**What you are asked to do:** In the lines beginning with the one containing "The height and width of the screenshot is (562, 260)." and ending with the one containing "(x=500, y=120)", replace "slider handle" with "slider knob" and reproduce those lines with nothing else changed.

**Entries supplied:**
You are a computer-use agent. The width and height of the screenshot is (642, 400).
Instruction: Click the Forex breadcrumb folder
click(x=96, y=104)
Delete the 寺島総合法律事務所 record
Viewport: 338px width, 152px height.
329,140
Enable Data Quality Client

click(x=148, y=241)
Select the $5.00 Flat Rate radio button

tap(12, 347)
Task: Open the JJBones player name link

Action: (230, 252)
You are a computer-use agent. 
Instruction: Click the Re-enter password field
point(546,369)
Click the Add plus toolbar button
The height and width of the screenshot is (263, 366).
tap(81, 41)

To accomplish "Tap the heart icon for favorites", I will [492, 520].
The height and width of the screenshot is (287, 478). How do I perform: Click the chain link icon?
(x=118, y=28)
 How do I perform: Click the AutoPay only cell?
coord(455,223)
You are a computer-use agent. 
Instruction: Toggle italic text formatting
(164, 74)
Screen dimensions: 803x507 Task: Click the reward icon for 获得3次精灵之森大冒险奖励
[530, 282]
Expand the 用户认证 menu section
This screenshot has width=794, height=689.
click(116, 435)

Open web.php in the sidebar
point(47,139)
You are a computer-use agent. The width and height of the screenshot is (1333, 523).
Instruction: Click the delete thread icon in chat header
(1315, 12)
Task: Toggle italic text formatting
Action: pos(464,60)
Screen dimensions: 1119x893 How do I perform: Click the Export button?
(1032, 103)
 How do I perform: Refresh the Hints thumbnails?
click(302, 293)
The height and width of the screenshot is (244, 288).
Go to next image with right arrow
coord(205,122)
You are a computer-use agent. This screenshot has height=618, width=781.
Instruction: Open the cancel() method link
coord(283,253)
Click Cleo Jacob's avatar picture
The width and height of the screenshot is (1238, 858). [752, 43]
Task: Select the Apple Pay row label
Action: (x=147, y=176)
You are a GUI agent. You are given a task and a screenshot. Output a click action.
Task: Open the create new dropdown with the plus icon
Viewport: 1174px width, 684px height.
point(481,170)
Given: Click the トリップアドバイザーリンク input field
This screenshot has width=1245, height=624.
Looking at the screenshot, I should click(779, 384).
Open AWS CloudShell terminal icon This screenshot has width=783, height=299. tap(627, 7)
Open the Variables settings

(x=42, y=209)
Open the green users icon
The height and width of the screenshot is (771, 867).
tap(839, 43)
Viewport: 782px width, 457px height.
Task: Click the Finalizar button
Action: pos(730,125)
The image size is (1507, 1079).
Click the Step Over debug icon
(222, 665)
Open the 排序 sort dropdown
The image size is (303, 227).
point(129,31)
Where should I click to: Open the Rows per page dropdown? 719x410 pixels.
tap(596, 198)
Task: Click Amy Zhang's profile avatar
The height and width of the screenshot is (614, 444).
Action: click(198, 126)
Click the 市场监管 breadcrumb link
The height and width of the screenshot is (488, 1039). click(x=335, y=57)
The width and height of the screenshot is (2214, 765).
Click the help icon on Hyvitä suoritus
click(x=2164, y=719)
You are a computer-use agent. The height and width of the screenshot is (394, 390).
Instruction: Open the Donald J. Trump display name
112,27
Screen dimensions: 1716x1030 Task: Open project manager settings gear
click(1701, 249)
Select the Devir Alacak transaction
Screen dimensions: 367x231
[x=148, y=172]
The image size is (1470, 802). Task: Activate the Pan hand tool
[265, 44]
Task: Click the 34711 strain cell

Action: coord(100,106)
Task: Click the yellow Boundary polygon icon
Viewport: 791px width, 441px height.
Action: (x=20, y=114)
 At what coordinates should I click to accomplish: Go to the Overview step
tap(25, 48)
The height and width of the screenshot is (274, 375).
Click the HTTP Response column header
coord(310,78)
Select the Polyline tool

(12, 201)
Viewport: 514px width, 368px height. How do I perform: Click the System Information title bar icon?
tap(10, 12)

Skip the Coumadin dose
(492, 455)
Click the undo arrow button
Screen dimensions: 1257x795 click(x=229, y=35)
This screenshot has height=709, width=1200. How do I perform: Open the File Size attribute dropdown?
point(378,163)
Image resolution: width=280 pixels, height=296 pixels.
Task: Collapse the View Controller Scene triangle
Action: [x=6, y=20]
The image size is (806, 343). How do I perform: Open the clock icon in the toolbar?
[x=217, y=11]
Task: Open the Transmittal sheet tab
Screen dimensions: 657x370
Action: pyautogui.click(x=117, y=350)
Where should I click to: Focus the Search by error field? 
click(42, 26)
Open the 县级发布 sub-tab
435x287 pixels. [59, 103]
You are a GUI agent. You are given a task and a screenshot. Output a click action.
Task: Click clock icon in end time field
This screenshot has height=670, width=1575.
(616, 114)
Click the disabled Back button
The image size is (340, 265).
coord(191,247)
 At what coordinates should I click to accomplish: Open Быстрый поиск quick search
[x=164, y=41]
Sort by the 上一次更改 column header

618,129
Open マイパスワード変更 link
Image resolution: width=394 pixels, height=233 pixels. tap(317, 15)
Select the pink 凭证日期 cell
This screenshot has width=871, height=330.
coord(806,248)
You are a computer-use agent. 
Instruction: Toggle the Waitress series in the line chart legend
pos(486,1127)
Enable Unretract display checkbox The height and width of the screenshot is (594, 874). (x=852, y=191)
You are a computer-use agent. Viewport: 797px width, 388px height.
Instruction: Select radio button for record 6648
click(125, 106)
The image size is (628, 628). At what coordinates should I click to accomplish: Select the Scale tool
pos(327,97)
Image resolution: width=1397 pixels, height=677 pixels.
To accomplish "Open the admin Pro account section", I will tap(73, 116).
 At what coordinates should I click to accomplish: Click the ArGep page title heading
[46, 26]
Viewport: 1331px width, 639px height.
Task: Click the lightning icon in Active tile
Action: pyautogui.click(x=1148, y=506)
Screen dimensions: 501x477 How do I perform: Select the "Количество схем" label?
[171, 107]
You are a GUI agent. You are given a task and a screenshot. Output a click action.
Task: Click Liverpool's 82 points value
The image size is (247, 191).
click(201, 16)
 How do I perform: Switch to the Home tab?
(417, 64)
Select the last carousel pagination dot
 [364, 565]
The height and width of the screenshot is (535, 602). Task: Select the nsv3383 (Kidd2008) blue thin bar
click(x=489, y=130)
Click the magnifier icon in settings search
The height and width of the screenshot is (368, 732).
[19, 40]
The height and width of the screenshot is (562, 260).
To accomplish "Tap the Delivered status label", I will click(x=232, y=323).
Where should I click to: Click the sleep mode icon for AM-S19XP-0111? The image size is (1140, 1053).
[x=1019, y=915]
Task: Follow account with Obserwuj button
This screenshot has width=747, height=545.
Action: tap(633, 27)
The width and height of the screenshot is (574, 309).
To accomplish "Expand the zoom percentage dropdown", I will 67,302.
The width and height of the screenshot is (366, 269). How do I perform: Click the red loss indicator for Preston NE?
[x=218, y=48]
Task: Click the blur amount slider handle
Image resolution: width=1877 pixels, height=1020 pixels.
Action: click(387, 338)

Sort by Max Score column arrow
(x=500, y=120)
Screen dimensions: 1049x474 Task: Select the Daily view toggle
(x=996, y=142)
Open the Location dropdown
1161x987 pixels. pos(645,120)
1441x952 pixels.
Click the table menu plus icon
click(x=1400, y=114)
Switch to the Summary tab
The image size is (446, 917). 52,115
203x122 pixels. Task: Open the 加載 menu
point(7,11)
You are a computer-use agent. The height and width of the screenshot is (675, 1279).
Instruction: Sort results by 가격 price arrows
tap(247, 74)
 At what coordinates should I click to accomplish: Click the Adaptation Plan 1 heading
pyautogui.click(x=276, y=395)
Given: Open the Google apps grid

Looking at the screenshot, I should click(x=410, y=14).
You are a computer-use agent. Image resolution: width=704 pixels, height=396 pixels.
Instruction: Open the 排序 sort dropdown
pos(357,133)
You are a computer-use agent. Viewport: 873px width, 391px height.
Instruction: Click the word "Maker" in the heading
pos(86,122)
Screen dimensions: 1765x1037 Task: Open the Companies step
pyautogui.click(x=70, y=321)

**Output for this task:**
The height and width of the screenshot is (562, 260).
To accomplish "Tap the Delivered status label", I will click(x=232, y=323).
Where should I click to: Click the sleep mode icon for AM-S19XP-0111? The image size is (1140, 1053).
[x=1019, y=915]
Task: Follow account with Obserwuj button
This screenshot has width=747, height=545.
Action: tap(633, 27)
The width and height of the screenshot is (574, 309).
To accomplish "Expand the zoom percentage dropdown", I will 67,302.
The width and height of the screenshot is (366, 269). How do I perform: Click the red loss indicator for Preston NE?
[x=218, y=48]
Task: Click the blur amount slider knob
Image resolution: width=1877 pixels, height=1020 pixels.
Action: click(387, 338)

Sort by Max Score column arrow
(x=500, y=120)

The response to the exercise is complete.